The company aims to be successful in second-tier markets outside of FLAP-D constraints, with Oliver specifically mentioning Oslo, Madrid and Milan expansions.
"It's where we see good land, opportunity for powered land and where we also have the ability to really deploy at scale. And I think that is a differentiator.
"So we're obviously looking where the customer wants to go, but we're also looking where there is substantial capacity that can be delivered in a timely fashion.
"And that is how we separate. So we have strong capacity coming online in '27, in '28 and obviously beyond."
Building for hyperscalers
Magnus is also designed to help hscale balance standardisation with bespoke hyperscaler requirements by incorporating common customer specifications into a single baseline design.
"So what we do is we take the latest design standards of the most important customers, and we bake them into the base design so that our base design delivers between 70 and 80% of all the customer's base requirements.
"And that allows us to deliver a product that can be tailored quicker to the customer's specific needs than other products.
"We also source and manage the supply chain for the standard product to be able to deliver faster, which obviously is the biggest need of all customers.
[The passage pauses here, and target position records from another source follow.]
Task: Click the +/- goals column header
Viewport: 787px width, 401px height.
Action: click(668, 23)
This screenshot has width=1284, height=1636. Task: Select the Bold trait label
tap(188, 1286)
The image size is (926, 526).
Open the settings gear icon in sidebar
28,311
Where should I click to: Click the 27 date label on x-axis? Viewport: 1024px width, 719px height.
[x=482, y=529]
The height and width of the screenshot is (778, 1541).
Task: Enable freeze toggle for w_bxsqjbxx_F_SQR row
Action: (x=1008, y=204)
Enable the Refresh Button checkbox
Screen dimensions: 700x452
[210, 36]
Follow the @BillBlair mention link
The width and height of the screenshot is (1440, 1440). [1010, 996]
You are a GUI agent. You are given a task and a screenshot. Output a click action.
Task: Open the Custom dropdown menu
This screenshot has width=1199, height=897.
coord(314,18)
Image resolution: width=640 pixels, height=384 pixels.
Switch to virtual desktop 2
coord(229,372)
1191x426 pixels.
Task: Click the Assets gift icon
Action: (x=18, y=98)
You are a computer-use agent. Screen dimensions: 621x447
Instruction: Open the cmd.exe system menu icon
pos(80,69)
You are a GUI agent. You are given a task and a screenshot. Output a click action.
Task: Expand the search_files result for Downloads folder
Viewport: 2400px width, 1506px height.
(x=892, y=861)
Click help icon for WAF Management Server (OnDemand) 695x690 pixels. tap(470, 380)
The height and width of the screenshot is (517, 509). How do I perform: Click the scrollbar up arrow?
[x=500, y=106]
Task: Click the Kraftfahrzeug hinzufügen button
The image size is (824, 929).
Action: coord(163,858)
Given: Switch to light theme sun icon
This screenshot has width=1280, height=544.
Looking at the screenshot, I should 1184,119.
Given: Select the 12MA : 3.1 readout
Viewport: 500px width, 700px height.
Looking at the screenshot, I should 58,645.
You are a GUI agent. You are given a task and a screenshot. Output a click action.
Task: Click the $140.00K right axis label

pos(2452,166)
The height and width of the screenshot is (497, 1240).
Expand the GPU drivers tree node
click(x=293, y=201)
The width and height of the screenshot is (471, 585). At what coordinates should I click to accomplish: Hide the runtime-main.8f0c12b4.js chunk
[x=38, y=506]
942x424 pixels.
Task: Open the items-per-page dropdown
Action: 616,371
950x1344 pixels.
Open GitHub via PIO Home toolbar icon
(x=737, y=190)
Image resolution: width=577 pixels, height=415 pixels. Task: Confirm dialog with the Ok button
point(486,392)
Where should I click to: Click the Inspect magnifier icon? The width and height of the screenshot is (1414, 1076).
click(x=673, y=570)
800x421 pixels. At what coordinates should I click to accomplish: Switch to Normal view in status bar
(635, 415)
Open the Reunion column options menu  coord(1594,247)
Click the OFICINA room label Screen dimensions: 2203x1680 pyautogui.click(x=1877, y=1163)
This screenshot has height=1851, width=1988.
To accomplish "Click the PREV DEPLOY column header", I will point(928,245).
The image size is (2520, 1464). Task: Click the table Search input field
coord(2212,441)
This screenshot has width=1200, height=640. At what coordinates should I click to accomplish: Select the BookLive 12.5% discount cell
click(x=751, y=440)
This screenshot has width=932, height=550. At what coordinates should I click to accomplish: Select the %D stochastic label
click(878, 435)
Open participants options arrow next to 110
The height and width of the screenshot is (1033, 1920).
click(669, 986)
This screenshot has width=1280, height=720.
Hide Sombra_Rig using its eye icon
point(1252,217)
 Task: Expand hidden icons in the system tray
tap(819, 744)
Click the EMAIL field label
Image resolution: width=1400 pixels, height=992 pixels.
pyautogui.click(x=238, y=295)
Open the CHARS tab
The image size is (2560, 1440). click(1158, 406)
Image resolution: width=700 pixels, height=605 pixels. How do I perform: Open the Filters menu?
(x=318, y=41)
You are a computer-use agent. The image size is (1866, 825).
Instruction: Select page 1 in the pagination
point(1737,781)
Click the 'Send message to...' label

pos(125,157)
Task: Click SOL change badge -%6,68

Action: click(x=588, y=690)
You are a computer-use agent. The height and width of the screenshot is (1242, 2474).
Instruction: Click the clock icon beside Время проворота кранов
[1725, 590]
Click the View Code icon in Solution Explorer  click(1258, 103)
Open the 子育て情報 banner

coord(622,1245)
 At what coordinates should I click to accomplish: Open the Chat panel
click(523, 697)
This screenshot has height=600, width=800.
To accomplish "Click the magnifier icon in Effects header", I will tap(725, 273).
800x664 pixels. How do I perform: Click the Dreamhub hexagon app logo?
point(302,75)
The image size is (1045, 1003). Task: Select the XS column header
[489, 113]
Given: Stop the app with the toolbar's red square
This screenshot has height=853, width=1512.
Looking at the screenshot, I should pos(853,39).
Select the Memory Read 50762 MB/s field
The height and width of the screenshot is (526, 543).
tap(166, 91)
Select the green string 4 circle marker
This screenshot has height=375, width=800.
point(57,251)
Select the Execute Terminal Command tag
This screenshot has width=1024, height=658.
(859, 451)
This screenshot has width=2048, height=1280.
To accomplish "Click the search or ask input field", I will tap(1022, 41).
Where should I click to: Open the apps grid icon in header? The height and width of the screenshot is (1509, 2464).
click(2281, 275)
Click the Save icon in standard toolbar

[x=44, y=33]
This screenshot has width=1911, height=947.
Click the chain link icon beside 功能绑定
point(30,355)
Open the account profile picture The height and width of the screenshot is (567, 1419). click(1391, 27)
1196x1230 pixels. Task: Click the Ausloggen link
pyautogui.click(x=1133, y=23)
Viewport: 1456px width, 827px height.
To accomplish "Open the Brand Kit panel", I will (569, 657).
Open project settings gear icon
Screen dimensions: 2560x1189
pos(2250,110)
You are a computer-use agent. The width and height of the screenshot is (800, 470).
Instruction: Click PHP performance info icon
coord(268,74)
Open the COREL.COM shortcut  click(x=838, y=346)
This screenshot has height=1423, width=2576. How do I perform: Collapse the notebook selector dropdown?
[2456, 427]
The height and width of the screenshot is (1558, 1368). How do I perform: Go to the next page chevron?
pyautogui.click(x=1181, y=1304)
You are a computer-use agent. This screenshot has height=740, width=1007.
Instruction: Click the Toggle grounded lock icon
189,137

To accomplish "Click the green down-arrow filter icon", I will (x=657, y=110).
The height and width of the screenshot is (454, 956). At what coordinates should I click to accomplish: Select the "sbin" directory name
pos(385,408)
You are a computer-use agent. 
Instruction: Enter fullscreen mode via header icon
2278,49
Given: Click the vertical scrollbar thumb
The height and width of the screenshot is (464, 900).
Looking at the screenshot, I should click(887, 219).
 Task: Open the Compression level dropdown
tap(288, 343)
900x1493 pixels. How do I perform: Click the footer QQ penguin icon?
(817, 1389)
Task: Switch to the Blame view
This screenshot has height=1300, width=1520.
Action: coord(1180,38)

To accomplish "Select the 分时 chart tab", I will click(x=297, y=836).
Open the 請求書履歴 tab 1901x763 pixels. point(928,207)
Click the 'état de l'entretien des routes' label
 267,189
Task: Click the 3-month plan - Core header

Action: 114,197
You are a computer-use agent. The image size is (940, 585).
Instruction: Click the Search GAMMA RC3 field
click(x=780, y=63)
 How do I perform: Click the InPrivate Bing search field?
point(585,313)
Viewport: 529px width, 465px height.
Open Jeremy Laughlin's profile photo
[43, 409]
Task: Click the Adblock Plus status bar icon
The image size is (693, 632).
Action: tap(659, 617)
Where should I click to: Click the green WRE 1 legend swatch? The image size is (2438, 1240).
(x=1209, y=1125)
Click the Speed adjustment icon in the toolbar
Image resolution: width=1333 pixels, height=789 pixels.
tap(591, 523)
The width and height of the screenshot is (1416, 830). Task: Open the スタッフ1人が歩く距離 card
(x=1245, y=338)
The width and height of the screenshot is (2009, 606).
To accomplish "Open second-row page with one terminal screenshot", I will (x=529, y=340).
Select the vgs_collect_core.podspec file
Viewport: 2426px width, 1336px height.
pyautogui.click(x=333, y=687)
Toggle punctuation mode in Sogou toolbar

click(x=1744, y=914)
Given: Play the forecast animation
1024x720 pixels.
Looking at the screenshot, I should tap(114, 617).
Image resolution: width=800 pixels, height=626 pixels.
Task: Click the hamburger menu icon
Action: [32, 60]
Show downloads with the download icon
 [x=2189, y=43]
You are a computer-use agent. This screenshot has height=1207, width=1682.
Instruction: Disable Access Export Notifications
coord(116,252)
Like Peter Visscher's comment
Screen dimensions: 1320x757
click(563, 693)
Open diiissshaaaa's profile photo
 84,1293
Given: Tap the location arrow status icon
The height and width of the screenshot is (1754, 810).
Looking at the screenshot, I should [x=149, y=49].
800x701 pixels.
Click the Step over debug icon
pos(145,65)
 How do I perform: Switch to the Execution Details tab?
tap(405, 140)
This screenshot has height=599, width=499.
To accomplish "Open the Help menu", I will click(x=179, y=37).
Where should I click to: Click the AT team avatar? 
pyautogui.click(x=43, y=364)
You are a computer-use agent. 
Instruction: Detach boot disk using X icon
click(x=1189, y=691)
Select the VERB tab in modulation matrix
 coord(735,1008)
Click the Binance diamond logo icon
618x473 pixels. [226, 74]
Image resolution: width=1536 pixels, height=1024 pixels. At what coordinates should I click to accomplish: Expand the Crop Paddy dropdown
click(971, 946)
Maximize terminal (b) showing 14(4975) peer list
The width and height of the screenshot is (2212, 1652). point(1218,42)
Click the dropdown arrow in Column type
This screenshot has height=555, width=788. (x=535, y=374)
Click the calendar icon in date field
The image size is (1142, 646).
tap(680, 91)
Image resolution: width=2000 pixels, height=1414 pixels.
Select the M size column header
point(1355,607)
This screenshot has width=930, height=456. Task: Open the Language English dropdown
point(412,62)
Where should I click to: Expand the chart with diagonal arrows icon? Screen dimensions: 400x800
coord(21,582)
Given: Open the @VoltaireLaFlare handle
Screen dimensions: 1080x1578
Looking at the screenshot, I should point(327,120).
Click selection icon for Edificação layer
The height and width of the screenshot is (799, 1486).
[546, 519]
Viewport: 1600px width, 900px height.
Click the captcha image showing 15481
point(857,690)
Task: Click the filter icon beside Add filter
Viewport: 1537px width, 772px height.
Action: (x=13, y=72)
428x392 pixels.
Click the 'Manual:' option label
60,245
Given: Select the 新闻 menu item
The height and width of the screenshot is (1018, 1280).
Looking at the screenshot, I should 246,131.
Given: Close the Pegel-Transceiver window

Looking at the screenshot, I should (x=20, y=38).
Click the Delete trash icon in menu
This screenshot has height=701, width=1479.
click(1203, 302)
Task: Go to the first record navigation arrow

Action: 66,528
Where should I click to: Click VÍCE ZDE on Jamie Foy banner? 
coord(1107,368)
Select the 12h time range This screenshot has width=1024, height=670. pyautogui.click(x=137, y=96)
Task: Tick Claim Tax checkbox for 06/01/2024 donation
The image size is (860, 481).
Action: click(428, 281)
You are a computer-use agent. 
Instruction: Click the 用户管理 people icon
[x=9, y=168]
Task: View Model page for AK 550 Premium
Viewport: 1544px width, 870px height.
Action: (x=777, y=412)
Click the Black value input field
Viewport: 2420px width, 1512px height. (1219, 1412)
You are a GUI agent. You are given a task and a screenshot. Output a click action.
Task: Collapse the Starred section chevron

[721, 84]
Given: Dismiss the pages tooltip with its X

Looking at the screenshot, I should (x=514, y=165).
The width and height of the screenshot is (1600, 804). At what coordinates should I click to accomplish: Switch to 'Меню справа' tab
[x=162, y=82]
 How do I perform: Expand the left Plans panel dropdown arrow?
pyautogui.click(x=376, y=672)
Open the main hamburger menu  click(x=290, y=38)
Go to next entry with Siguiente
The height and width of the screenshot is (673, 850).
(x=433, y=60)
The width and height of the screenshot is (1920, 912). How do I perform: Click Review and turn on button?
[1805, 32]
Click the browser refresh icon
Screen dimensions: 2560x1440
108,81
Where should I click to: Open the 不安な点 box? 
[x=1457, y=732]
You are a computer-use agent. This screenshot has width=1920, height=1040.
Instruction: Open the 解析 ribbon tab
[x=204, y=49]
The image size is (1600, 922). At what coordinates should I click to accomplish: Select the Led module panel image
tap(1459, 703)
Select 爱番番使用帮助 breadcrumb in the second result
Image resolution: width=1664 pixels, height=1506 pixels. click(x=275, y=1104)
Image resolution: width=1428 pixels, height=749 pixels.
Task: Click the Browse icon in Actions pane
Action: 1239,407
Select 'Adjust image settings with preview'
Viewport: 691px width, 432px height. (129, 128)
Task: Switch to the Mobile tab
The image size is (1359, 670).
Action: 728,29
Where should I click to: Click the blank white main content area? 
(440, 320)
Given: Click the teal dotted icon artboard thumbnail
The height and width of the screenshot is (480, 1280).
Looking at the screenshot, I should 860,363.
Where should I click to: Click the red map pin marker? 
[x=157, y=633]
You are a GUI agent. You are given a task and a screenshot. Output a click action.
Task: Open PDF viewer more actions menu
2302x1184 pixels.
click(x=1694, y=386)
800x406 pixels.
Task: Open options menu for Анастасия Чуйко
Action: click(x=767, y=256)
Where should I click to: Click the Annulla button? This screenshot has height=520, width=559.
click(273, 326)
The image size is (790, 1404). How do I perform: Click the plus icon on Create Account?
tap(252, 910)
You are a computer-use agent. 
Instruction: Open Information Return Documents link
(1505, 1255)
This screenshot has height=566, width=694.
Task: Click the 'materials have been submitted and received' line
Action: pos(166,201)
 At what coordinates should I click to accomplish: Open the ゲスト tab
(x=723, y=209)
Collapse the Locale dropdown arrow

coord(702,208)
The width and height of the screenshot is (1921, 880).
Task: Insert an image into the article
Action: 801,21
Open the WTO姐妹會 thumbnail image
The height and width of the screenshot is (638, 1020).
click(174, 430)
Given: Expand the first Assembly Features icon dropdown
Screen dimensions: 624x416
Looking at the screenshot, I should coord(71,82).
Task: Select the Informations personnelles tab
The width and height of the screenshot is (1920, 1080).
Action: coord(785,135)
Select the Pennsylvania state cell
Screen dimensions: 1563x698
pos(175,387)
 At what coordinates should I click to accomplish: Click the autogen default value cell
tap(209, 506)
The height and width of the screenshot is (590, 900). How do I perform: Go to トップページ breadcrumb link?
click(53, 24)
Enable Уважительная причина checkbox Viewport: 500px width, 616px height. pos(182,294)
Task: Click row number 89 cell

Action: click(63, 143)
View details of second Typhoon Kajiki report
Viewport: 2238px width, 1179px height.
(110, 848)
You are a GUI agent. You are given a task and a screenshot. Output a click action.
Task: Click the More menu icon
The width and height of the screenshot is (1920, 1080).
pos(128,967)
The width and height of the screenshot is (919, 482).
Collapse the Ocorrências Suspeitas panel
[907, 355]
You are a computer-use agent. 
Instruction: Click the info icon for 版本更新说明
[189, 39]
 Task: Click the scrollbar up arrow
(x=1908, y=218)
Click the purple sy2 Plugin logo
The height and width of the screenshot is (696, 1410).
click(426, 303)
"If a customer really has a very specific requirement, we're also happy to deliver that. But we have a preference, obviously, to deliver our Magnus design."
The strategy is already shaping hscale's expansion.
Oliver revealed the company has doubled down on Milan, where it now has two sites under development totalling 250MW and representing more than €2bn (US$2.28bn) of investment, while also explaining ambitions to expand into high-growth markets elsewhere.